§ Activity: Every line of the data below is to be retyped exactly.
───── Dataset records ─────
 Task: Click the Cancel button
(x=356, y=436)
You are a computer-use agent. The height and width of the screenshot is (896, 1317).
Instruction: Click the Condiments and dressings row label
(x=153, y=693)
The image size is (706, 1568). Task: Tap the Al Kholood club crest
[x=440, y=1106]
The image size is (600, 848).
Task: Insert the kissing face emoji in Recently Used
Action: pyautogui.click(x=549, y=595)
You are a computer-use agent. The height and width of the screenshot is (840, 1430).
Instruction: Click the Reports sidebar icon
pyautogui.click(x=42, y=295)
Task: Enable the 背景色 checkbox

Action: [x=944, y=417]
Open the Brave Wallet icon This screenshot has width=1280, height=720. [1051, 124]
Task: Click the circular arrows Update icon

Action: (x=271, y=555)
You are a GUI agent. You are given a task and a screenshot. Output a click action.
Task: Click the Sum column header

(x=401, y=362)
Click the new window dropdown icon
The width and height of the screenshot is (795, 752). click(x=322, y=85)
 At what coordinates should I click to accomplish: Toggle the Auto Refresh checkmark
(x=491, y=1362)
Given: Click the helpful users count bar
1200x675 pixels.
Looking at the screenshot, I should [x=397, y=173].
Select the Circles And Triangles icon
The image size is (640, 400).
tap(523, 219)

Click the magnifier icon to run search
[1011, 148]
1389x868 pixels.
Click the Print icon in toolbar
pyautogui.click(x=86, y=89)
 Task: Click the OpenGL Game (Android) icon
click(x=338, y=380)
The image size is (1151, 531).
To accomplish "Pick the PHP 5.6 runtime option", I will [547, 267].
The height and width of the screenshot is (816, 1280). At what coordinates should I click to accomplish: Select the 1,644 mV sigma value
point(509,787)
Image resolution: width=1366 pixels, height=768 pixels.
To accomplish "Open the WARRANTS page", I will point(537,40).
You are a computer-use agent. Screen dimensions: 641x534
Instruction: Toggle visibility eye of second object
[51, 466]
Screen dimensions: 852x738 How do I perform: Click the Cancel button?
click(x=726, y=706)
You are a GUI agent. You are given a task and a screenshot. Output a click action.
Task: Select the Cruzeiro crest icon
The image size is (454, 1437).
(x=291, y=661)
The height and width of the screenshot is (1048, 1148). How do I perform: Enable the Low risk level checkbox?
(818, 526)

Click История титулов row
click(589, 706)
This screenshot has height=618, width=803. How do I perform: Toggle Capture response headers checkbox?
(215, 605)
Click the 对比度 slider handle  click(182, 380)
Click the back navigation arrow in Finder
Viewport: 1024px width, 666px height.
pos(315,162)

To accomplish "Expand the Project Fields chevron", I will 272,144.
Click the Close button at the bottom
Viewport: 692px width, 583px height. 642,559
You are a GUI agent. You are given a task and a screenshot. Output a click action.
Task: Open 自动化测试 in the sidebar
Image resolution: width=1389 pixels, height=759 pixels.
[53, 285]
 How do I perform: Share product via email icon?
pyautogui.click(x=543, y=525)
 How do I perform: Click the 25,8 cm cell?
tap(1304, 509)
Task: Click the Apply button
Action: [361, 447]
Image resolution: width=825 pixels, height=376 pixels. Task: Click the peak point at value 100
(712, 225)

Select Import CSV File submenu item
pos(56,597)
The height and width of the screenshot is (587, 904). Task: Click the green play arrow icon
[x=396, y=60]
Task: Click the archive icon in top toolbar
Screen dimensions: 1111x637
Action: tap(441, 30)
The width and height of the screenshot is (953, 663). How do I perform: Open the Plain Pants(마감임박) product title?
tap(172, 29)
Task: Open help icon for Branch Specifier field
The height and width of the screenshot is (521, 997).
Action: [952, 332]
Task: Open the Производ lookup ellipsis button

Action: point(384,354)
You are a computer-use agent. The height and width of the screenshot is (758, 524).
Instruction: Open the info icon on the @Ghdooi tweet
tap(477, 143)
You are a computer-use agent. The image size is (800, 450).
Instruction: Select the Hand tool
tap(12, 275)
─────
§ Response to this task:
 Task: Click the Cancel button
(x=356, y=436)
You are a computer-use agent. The height and width of the screenshot is (896, 1317).
Instruction: Click the Condiments and dressings row label
(x=153, y=693)
The image size is (706, 1568). Task: Tap the Al Kholood club crest
[x=440, y=1106]
The image size is (600, 848).
Task: Insert the kissing face emoji in Recently Used
Action: pyautogui.click(x=549, y=595)
You are a computer-use agent. The height and width of the screenshot is (840, 1430).
Instruction: Click the Reports sidebar icon
pyautogui.click(x=42, y=295)
Task: Enable the 背景色 checkbox

Action: [x=944, y=417]
Open the Brave Wallet icon This screenshot has width=1280, height=720. [1051, 124]
Task: Click the circular arrows Update icon

Action: (x=271, y=555)
You are a GUI agent. You are given a task and a screenshot. Output a click action.
Task: Click the Sum column header

(x=401, y=362)
Click the new window dropdown icon
The width and height of the screenshot is (795, 752). click(x=322, y=85)
 At what coordinates should I click to accomplish: Toggle the Auto Refresh checkmark
(x=491, y=1362)
Given: Click the helpful users count bar
1200x675 pixels.
Looking at the screenshot, I should [x=397, y=173].
Select the Circles And Triangles icon
The image size is (640, 400).
tap(523, 219)

Click the magnifier icon to run search
[1011, 148]
1389x868 pixels.
Click the Print icon in toolbar
pyautogui.click(x=86, y=89)
 Task: Click the OpenGL Game (Android) icon
click(x=338, y=380)
The image size is (1151, 531).
To accomplish "Pick the PHP 5.6 runtime option", I will [547, 267].
The height and width of the screenshot is (816, 1280). At what coordinates should I click to accomplish: Select the 1,644 mV sigma value
point(509,787)
Image resolution: width=1366 pixels, height=768 pixels.
To accomplish "Open the WARRANTS page", I will point(537,40).
You are a computer-use agent. Screen dimensions: 641x534
Instruction: Toggle visibility eye of second object
[51, 466]
Screen dimensions: 852x738 How do I perform: Click the Cancel button?
click(x=726, y=706)
You are a GUI agent. You are given a task and a screenshot. Output a click action.
Task: Select the Cruzeiro crest icon
The image size is (454, 1437).
(x=291, y=661)
The height and width of the screenshot is (1048, 1148). How do I perform: Enable the Low risk level checkbox?
(818, 526)

Click История титулов row
click(589, 706)
This screenshot has height=618, width=803. How do I perform: Toggle Capture response headers checkbox?
(215, 605)
Click the 对比度 slider handle  click(182, 380)
Click the back navigation arrow in Finder
Viewport: 1024px width, 666px height.
pos(315,162)

To accomplish "Expand the Project Fields chevron", I will 272,144.
Click the Close button at the bottom
Viewport: 692px width, 583px height. 642,559
You are a GUI agent. You are given a task and a screenshot. Output a click action.
Task: Open 自动化测试 in the sidebar
Image resolution: width=1389 pixels, height=759 pixels.
[53, 285]
 How do I perform: Share product via email icon?
pyautogui.click(x=543, y=525)
 How do I perform: Click the 25,8 cm cell?
tap(1304, 509)
Task: Click the Apply button
Action: [361, 447]
Image resolution: width=825 pixels, height=376 pixels. Task: Click the peak point at value 100
(712, 225)

Select Import CSV File submenu item
pos(56,597)
The height and width of the screenshot is (587, 904). Task: Click the green play arrow icon
[x=396, y=60]
Task: Click the archive icon in top toolbar
Screen dimensions: 1111x637
Action: tap(441, 30)
The width and height of the screenshot is (953, 663). How do I perform: Open the Plain Pants(마감임박) product title?
tap(172, 29)
Task: Open help icon for Branch Specifier field
The height and width of the screenshot is (521, 997).
Action: [952, 332]
Task: Open the Производ lookup ellipsis button

Action: point(384,354)
You are a computer-use agent. The height and width of the screenshot is (758, 524).
Instruction: Open the info icon on the @Ghdooi tweet
tap(477, 143)
You are a computer-use agent. The image size is (800, 450).
Instruction: Select the Hand tool
tap(12, 275)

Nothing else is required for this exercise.